#### [Your instructions]
An acceptable answer repeats exactly the line containing "Instruction: Click the" and all lines that follow it in the listing below, and it includes no pictures.
━━ Available data
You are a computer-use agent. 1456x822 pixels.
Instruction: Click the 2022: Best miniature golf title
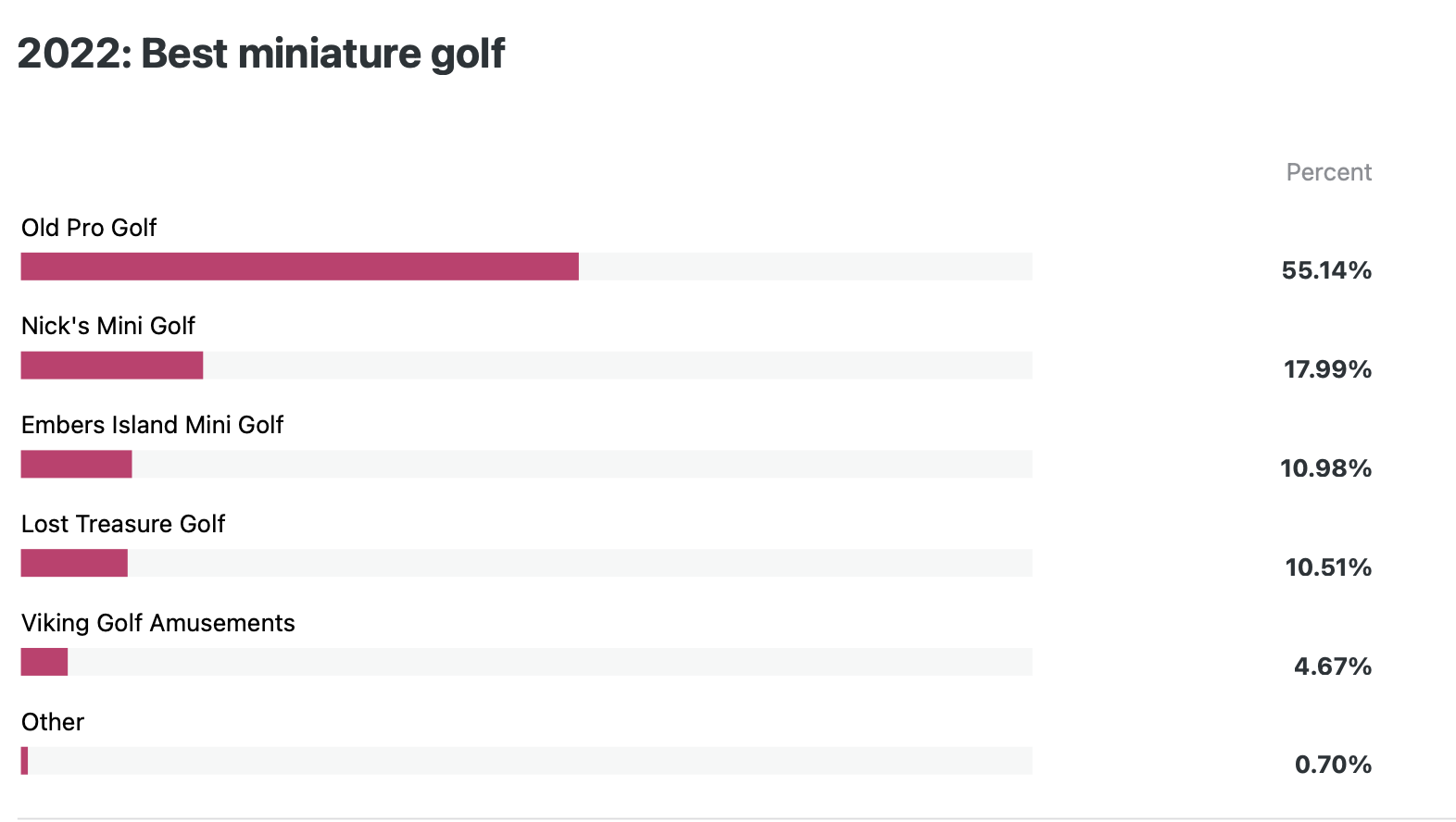point(261,54)
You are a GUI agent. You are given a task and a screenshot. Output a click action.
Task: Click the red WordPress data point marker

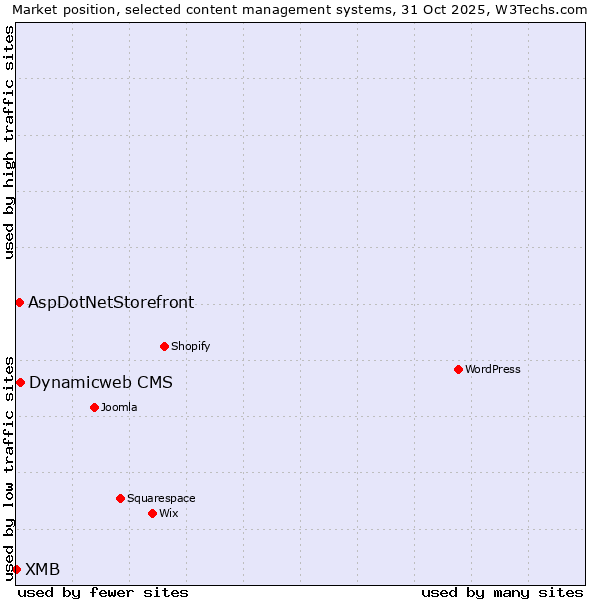coord(458,369)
━━━━
#### [The completed task]
Instruction: Click the 2022: Best miniature golf title
point(261,54)
You are a GUI agent. You are given a task and a screenshot. Output a click action.
Task: Click the red WordPress data point marker

coord(458,369)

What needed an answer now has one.